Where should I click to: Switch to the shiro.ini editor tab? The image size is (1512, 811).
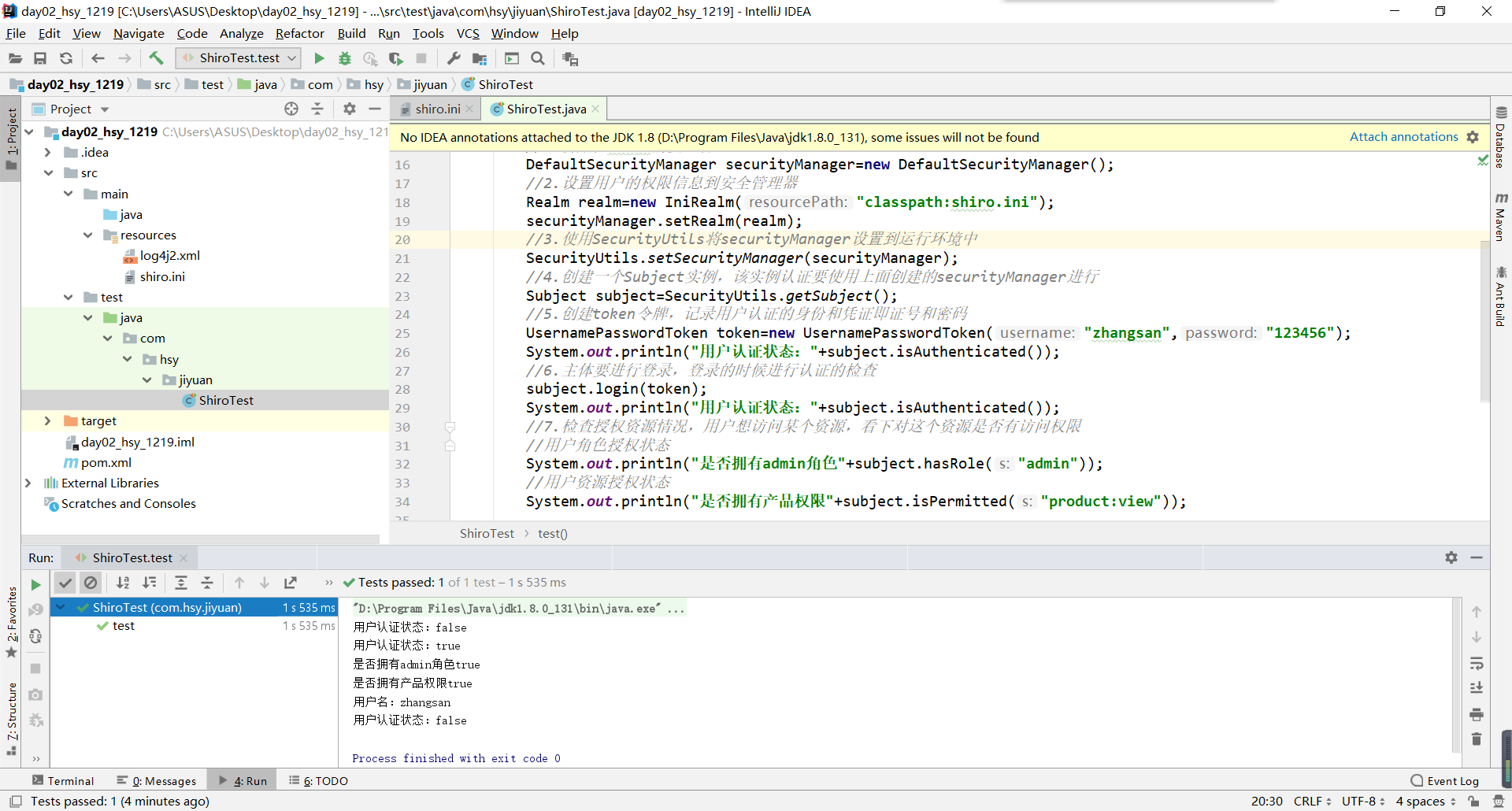(x=438, y=109)
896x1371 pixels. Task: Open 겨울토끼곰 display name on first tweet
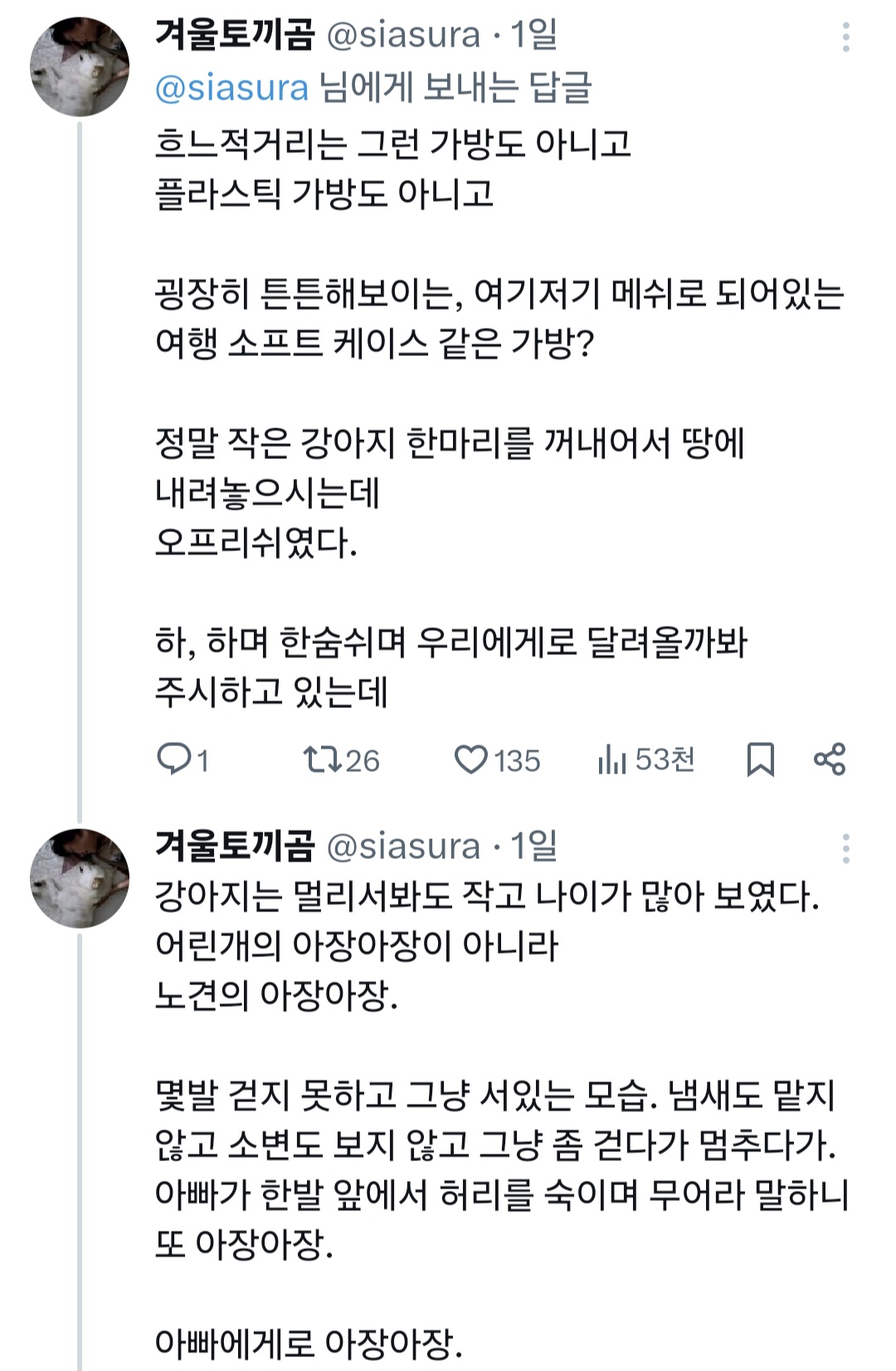(235, 35)
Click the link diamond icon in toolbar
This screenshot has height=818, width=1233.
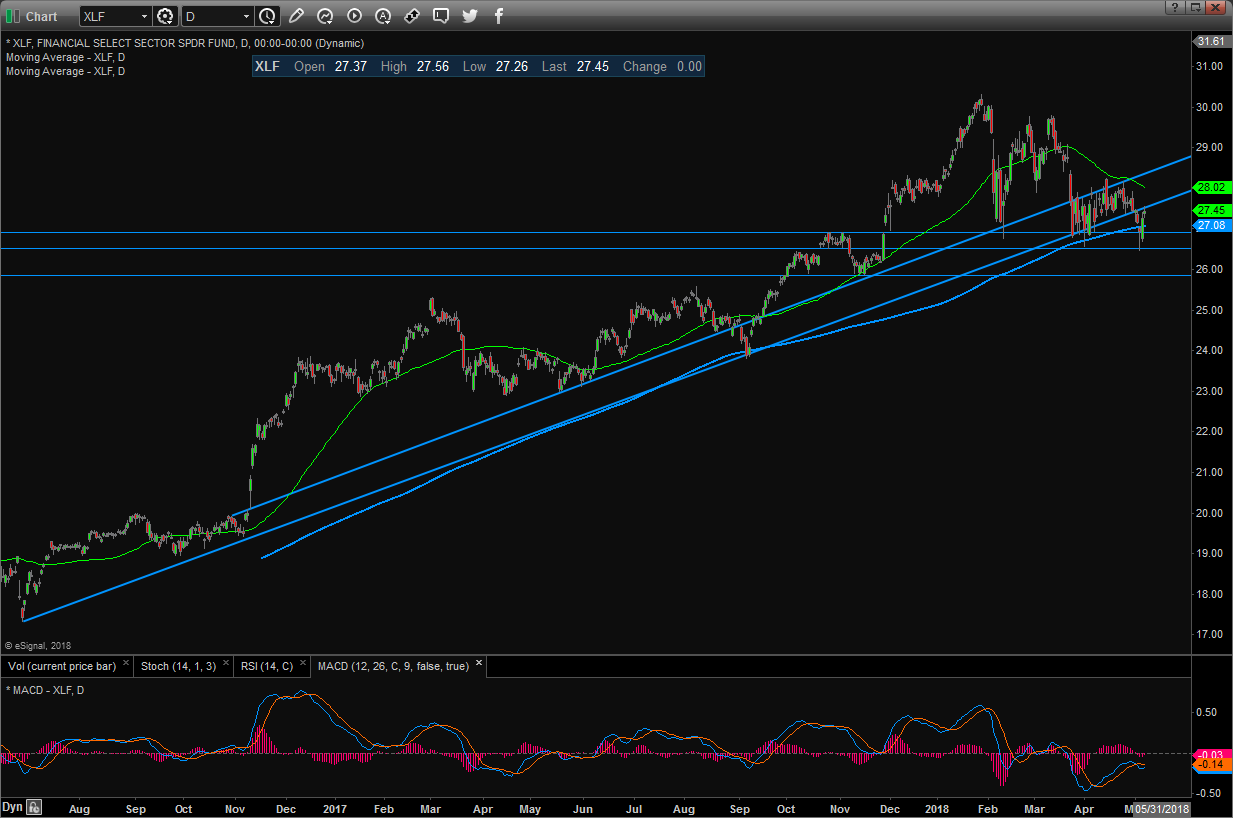pyautogui.click(x=412, y=16)
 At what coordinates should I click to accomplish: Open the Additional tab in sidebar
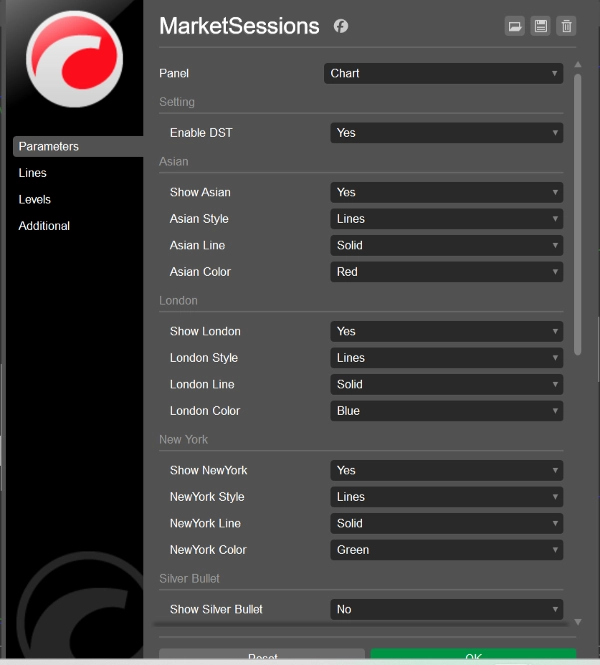point(44,226)
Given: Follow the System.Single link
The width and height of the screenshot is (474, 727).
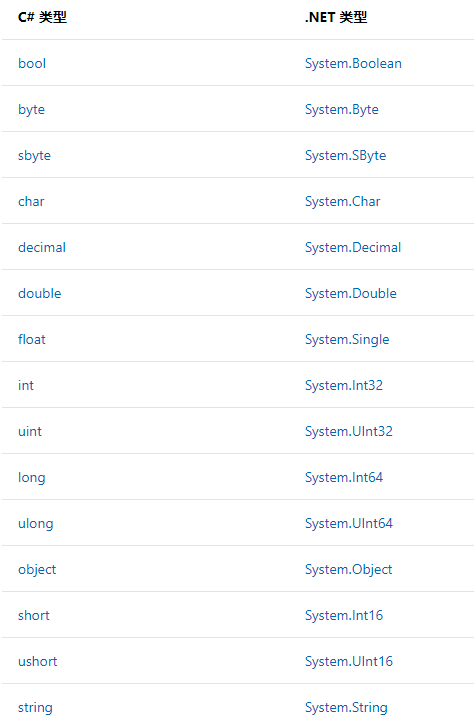Looking at the screenshot, I should click(x=347, y=340).
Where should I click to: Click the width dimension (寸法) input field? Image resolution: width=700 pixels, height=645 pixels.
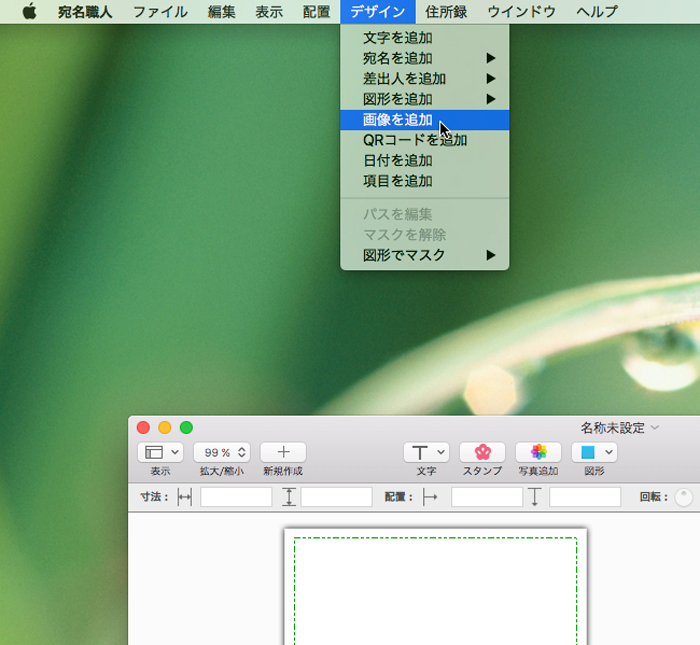(x=236, y=497)
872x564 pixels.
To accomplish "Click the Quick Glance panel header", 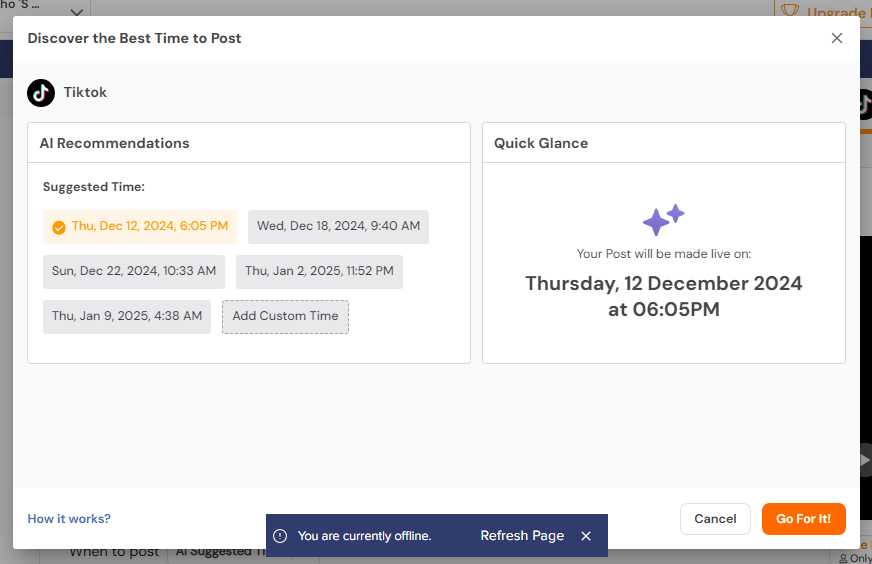I will (x=663, y=143).
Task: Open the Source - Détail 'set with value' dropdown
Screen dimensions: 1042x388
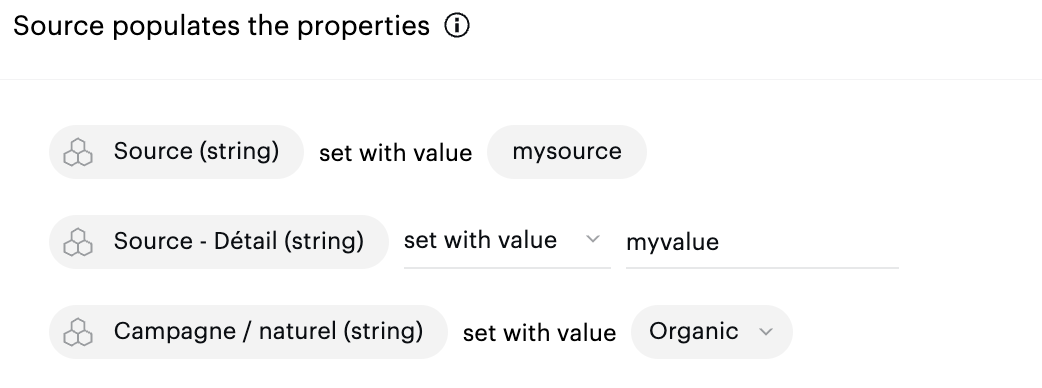Action: 507,241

■ ■ ■ ■

→ **Exercise details**
From the entries above, tally every line holding the string "link". Give only the count.

→ **Exercise output**
2